It is 3:30 in the morning and I am finally on the ground in Kochi, India after more than 17 hours of flight time. I turn on my mobile phone to let my family know I have arrived in-country and I get … nothing. Not a good start, and it turned out to be a warning indicator of the trials and tribulations to follow in obtaining a mobile internet connection.
The plan, as I imagined it would happen, was simple. Visit Mom, take a smart phone and get it connected, use it for myself while in India, and leave it with her so that she could email the grand-kids, and allow us to have regular Google Hangout’s with both her and the other Grandma in Canada. In preparation for that, I bought her a new, unlocked, international GSM capable, Motorola G. A really solid and basic smart phone that got updated to Android KitKat right after I got it.
Oh, the hubris associated with first world expectations!

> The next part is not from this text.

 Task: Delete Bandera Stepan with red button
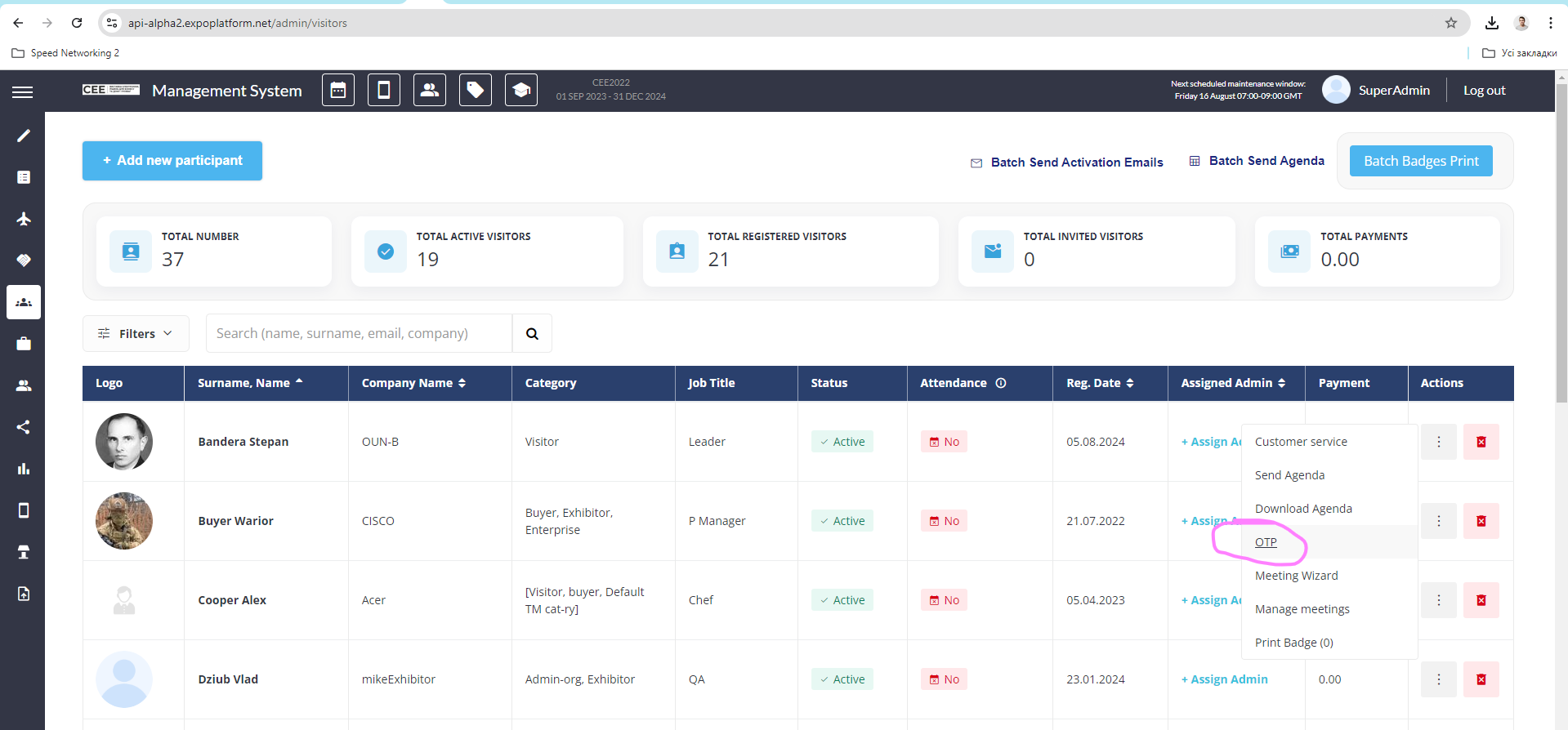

The travel blogs had warned me about the gyrations international visitors had to go through in India to get a local SIM card and I wanted to avoid that if possible. I had heard about a company called GigSky that was addressing this problem and obtained a SIM card from them and, via their service, pre-paid for a data plan with an Indian telco called Aircel. That was the option that became an immediate non-starter as soon as I landed.
To close out that particular thread, I contacted GigSky after I got back. Their customer service, from their CEO on down, has been outstanding. They immediately refunded me for the plan and also took the time to get details about the issue and informed me of the steps they are currently taking to resolve issues such as this. So even though their service did not work for me, I am left with a positive impression and wish them much success.

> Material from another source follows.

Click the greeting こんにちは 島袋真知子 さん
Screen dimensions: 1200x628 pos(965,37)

That was the start of my odyssey of trying to obtain a local data capable SIM card. Since I was planning on leaving the phone with Mom, we decided early on to get the SIM card in her name.
Day 1: Family recommends BSNL as the carrier. Called local store to verify they are open before making trip. Get there after 30 minutes of heavy traffic. They are open but won’t do business since they are painting the store! Check available network carriers on phone and don’t see BSNL as provider, so think that may have been a blessing in disguise. (I don’t realize until coming back to the US and doing a bit of browsing around that the available “CellOne” provider is actually BSNL)
Day 2: I see Reliance Communications (A big brand in India) as an available carrier, and fight 30 minutes of heavy traffic to get to the the Reliance Store in Kanjikuzhy, Kottayam, Kerala. At which time, the sales people are extremely reluctant to sell us a SIM card to the tune of recommending we try competing providers. We try some of the competitors, who inform us that they only have regular size SIM cards and do not have a micro-SIM card which is needed by the Moto G. Time and patience are wearing thin.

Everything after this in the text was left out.